Performance was scored as recall (fraction of Bandit’s M/H findings the model also caught, with partial credit) minus a false-positive rate, giving a composite from -1 to 1. Every cell came out negative:
| Model | Beaverhabits (R / FP / Comp) | Fail2ban | Yum |
|---|---|---|---|
| gemma3 | 0.25 / 0.88 / -0.62 | 0.00 / 0.80 / -0.80 | 0.00 / 0.89 / -0.89 |
| llama3.1 | 0.25 / 0.46 / -0.21 | 0.03 / 0.40 / -0.37 | 0.00 / 0.59 / -0.59 |
| qwen2.5 | 0.25 / 0.28 / -0.03 | 0.01 / 0.14 / -0.12 | 0.00 / 0.40 / -0.40 |
The dominant failure mode was hallucination. The where field — the file and line range of each issue — was frequently fabricated, pointing at non-existent files or locations. Only the separately-captured filename let the researchers analyze the output at all. The models also misread normal engineering patterns as vulnerabilities: a .env / dotenv setup flagged as hardcoded production secrets, standard-library constants like calendar.MONDAY flagged as secrets, license headers and Python dunder methods flagged as injection. qwen2.5 was the least bad (fewest false positives); gemma3 the worst. The authors note that closed or specialist models with better prompting might score higher — but the magnitude of the gap suggests the problem is structural, not a prompt-tuning artifact.
Why it matters
This is the defensive mirror image of recent agentic-vulnerability work like Code-Augur and long-horizon bug-hunting benchmarks: when you strip away the scaffolding and just point an off-the-shelf model at a codebase, it underperforms a 1990s-style pattern matcher. The danger isn’t that the agent finds nothing — it’s that it produces fluent, confident output that is mostly noise, encouraging developers to “fix” non-issues while real findings get buried.
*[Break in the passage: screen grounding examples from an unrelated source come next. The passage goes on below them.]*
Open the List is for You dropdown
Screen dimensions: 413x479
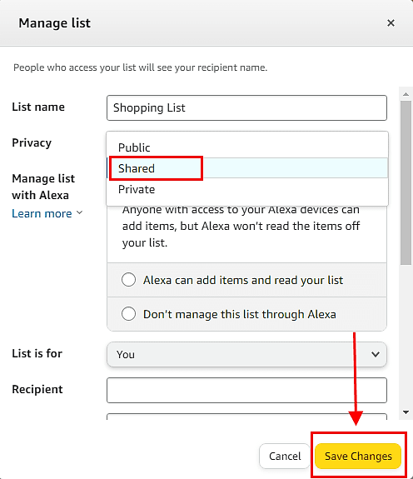click(x=246, y=354)
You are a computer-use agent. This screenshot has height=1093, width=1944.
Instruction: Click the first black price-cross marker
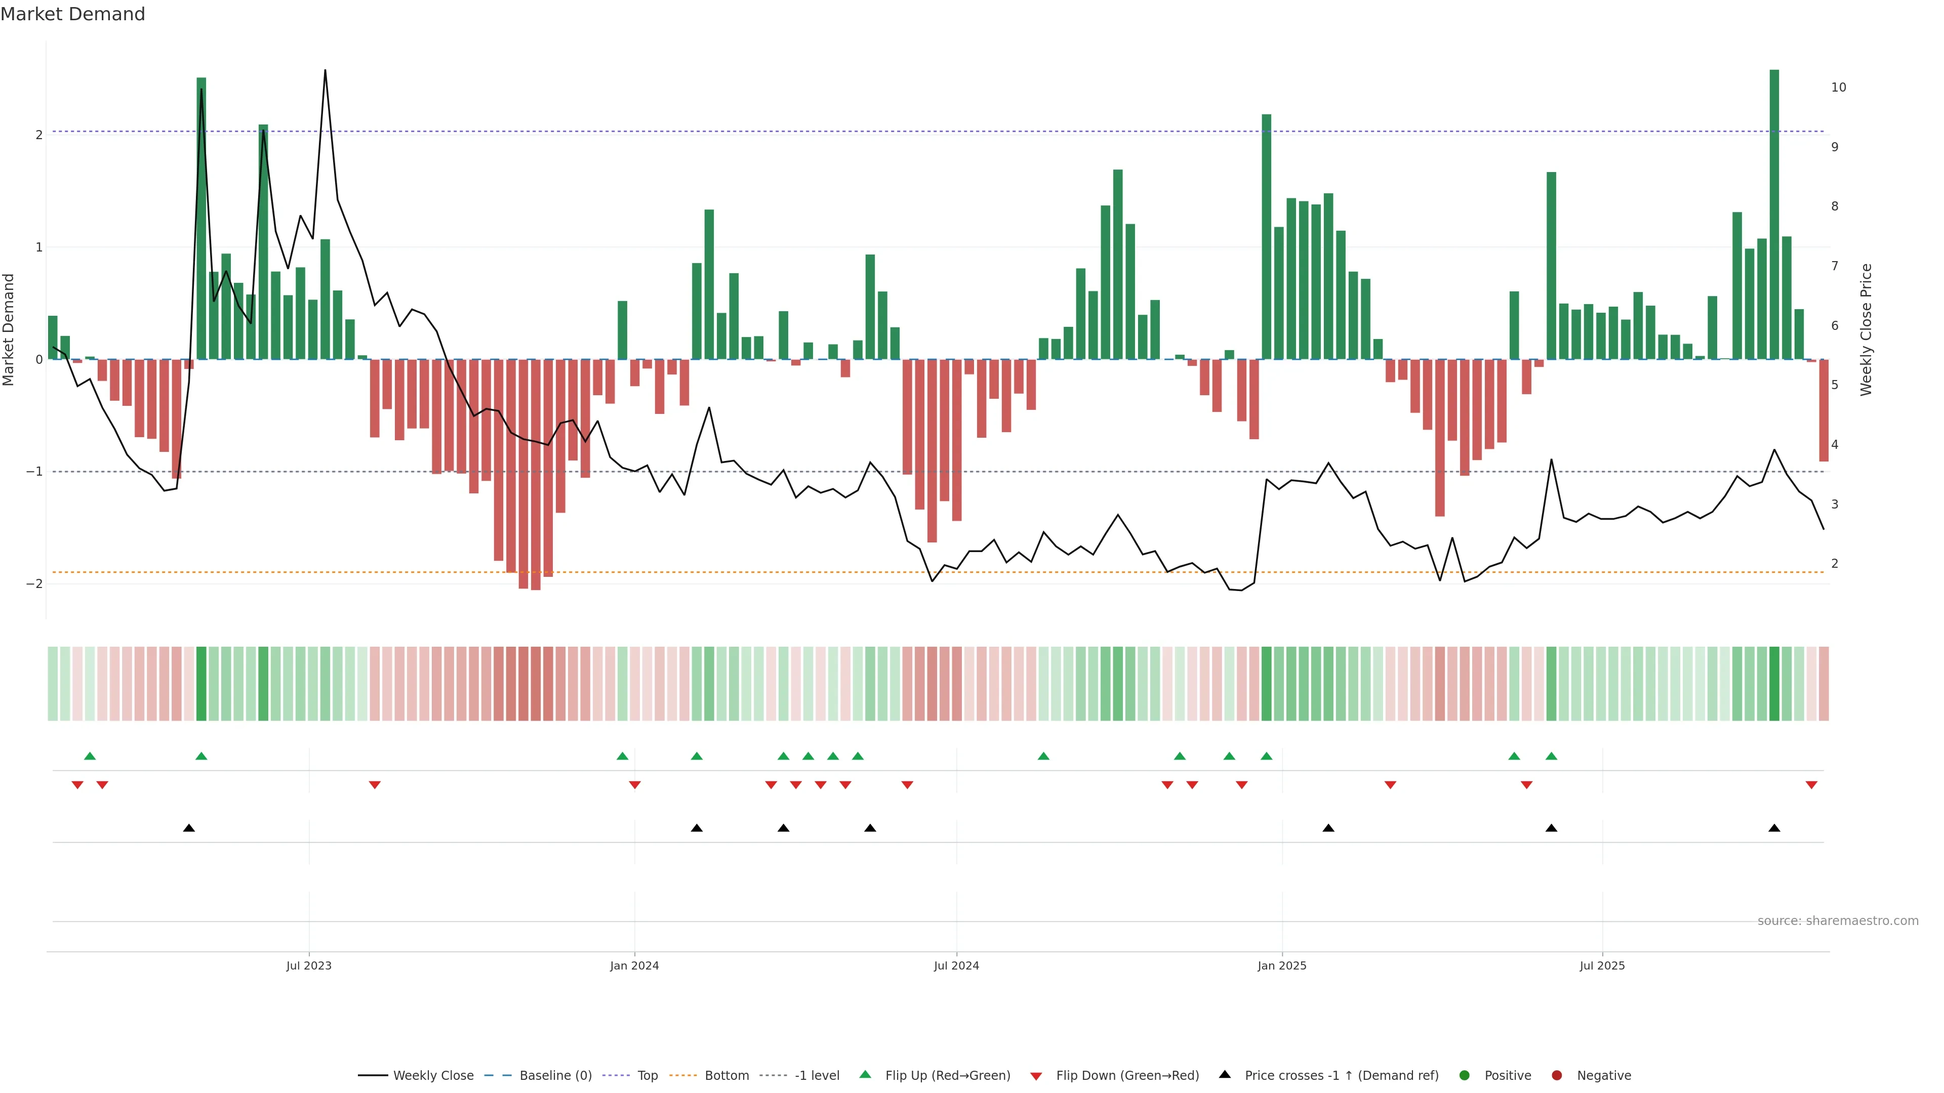[189, 827]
That false confidence is its own risk surface, and it compounds the trust problems already documented around coding-LLM usability and AI-introduced code defects. Speed makes it worse: Bandit cleared each repo in under a minute, while Snitch took one to four hours per repo (~672 LLM calls, 10-12 hours total).
Defenses
For teams weighing an LLM agent as a security scanner, the practical takeaways:
- Keep the deterministic tool as the source of truth. Rule-based SAST (Bandit, Semgrep, CodeQL) is fast, reproducible, explainable, and CVE-linked. Treat the LLM as an optional second pass, never the gate.
- Never trust an LLM’s line numbers. The
wherefield hallucinated routinely; any agent finding must be re-anchored to the actual source before a human acts on it. - Expect a flood of false positives. Tune for the
.env/dotenv, constants-as-secrets, and comment/license patterns the study saw — or you will train developers to ignore the tool entirely. - Score before you adopt. Reproduce the paper’s cheap metric — recall and false-positive rate against a vetted baseline on your code — rather than trusting a vendor demo.
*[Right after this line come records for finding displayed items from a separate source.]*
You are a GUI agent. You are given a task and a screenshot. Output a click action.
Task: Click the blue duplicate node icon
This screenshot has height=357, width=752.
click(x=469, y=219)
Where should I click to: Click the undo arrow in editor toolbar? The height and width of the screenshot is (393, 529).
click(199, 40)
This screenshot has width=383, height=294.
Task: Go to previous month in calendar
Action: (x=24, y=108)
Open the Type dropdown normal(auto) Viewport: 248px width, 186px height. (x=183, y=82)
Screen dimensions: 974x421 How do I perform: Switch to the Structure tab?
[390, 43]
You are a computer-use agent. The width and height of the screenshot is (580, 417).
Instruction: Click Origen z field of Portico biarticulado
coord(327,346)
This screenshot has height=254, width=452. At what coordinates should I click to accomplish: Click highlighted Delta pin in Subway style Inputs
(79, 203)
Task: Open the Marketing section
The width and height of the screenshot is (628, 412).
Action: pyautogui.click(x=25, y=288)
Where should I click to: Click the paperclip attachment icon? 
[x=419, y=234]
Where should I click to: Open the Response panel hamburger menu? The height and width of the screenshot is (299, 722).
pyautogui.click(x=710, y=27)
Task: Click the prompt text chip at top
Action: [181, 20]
- Use LLMs where they’re actually strong. Notably, the researchers used Claude to generate the cross-referencing script that parsed the noisy output — LLM-as-assistant to a deterministic pipeline, not LLM-as-scanner.
Status
| Item | Reference | Date | Notes |
|---|---|---|---|
| Empirical assessment | arXiv:2606.11672 | 2026-06-10 | Snitch agent vs Bandit, 224 files / 101,816 LOC |
| Models tested | gemma3, llama3.1, qwen2.5 (via Ollama) | 2026-06-10 | All general-purpose open-weight models |
| Best composite | qwen2.5 | 2026-06-10 | Still negative on all three repos |
| Baseline tool | Bandit (PyCQA) | — | Rule-based Python SAST, CVE-linked |
The takeaway: in mid-2026, a general-purpose open-source LLM agent is a poor substitute for a deterministic SAST tool — high false positives, fabricated locations, and hours of runtime. The useful pattern is the inverse of the hype: let proven tooling do the detection, and let the model assist with triage and explanation under human review.